Member of the National Assembly of Quebec for Dorion
- In office 1966–1969
- Preceded by: Constituency established (1965)
- Succeeded by: Mario Beaulieu

Personal details
- Born: March 6, 1929 Montreal, Quebec
- Died: November 23, 2017 (aged 88) Laval, Quebec
- Party: Quebec Liberal Party (former) Independent (later)
- Relations: Hubert Aquin (cousin)

= François Aquin =

Canadian politician

François Aquin (/fr/; March 6, 1929 – November 23, 2017) was a Canadian politician from Quebec, Canada.

==Background==
Aquin was an attorney. He was born on March 6, 1929, in Montreal and died on November 23, 2017, in Montreal. He was a cousin of writer Hubert Aquin.

==Liberal Activist==
Early on, Aquin was a supporter of the Liberal Party of Quebec. He was President of the party's Youth Commission from 1959 to 1963 and President of the party from 1963 to 1964.
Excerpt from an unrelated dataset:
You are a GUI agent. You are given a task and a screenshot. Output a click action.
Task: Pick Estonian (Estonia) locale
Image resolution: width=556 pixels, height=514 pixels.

==Member of the legislature==
Aquin won a seat to the Legislative Assembly of Quebec in 1966 in the district of Dorion. In the aftermath of French President Charles de Gaulle's visit to Canada, Aquin declared himself in favor of the political independence of Quebec and left his party to sit as an Independent.

With René Lévesque and other supporters, he co-founded the Mouvement Souveraineté–Association in April 1968, which officially became the Parti Québécois in October of that same year. In November 1968 though, Aquin resigned his seat.